My thumb hovers over the screen, but I can’t reply. My chest heaves, breaths coming jagged, almost manic. I press the phone flat to the floor as though that will silence it.

My whole body shakes. I thought we were friends. The words escape in a whisper, like a prayer, like a curse.

But the screen lights up again, cruel and bright in the dark.

Tyler: Answer me, sweetheart.

The phone buzzes again where I left it face-down on the bathroom tiles, a low angry vibration that seems to crawl under my skin. My fingers tremble as I flip it over, already knowing it will be him. Already knowing it will be worse.

Scarlett, if you don’t fucking answer me, I’m going to tell Mummy and Daddy what you and your dear brother have been up to.

The words scream up at me, black and sharp, and for a moment I forget to breathe. My heart doesn’t just lurch—it plummets, crashing through the pit of my stomach. The room tilts, the candle-scented air from downstairs suddenly suffocating, like I can smell smoke where there is none.

The blood drains from my face, leaving me cold and clammy.

My reflection in the mirror is a stranger—eyes ringed in smudged black, skin blotchy from crying, lips bitten raw.

I press my palm against the cool porcelain sink to steady myself, but my knees still buckle, dragging me down to the floor again.

My throat burns with the taste of bile as I picture my parents’ faces—my mother’s horror, my father’s rage—and Kai. Kai, with his hands bloodied, Kai with that vow he made in the dark: never leave me, Scar. Don’t fucking do it. You don’t want to see what happens.

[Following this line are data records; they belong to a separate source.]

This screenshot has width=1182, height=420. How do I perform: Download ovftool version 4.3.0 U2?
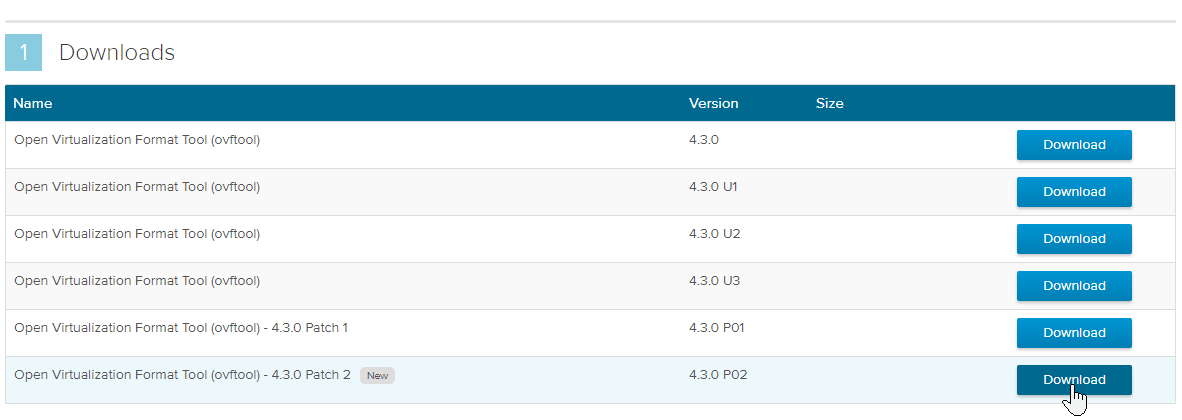1074,239
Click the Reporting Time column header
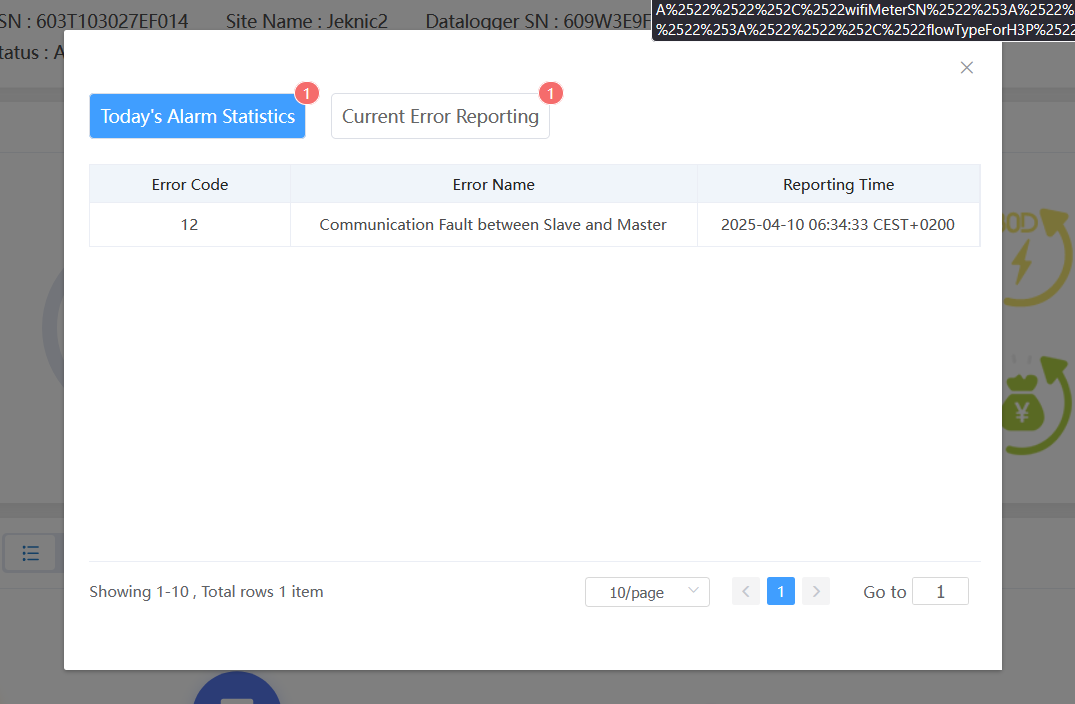 coord(838,184)

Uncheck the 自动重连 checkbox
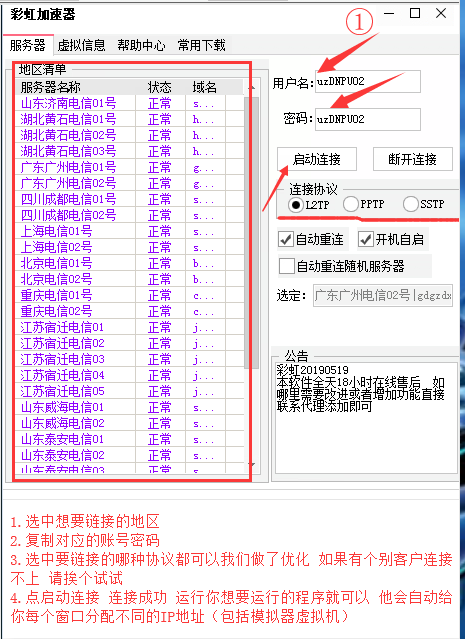(286, 239)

And Tyler is daring me to find out.

My hands shake so violently I can’t type back, can’t even think of what I would say if I could. I want to scream, but the sound lodges in my throat, trapped and desperate, a cry that will never leave these walls.

I shove the phone under a pile of towels, smothering its glow, its vibration, its threat—but the words have already carved themselves inside me.

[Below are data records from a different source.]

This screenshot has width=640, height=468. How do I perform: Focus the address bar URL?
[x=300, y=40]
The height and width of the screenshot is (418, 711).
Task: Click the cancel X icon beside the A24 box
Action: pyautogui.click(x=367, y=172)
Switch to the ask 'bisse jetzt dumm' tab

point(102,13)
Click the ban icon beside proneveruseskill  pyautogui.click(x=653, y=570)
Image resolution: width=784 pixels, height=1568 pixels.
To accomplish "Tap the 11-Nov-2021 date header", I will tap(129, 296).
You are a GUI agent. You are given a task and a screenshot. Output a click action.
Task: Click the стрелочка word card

The phone won’t stop buzzing. It feels like the whole tiled floor is trembling beneath me with every vibration. My stomach turns, my lungs fight for air, but my body stays locked in place, knees hugged to my chest as though I can physically hold myself together.

Another message lights up the screen.

You think you can ignore me?

I’ll tell them everything. Him. You. What you’ve been doing.

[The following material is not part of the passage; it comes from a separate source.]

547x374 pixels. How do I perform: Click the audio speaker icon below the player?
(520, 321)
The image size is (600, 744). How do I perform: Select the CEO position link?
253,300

My breath catches, a thin, broken sob ripping from my throat before I can choke it back.

The words burn into me like fire—ugly, poisonous, undeniable.

My shaking hand slams the phone face down on the tiles, as if hiding the glow will erase the threat.

It doesn’t. The buzzing keeps coming, each vibration louder than the last, until it feels like my secrets are screaming through the walls.

I stumble to my feet, grab the phone and shove it deep behind the stack of towels in the cabinet, burying it where I don’t have to see it, where maybe it can’t hurt me if I pretend hard enough.

My reflection in the mirror is ruined: mascara has streaked, I bit down too hard, leaving my mouth red, and shame has blotched my skin.

I grip the sink, splash cold water over my face, smear at the stains, trying to erase myself. Nobody can know.

But the sobs keep breaking through. They echo, muffled against the tiles, ugly and raw. My parents, asleep down the hall. Kai, somewhere in this house, with his rage and his guilt and his dark eyes that see too much. If he finds out—

A sharp knock rattles the door. My heart stops.

“Scar?” Kai’s voice. Low. Rough. Dangerous with something I can’t name. “Open the door.”

Another knock, harder this time. “Scarlett. Don’t make me ask again.”

The bathroom feels smaller than ever. My wet hands slip on the counter. I stare at my ruined reflection, chest heaving, torn between locking myself tighter inside and ripping the door open before he tears it off the hinges.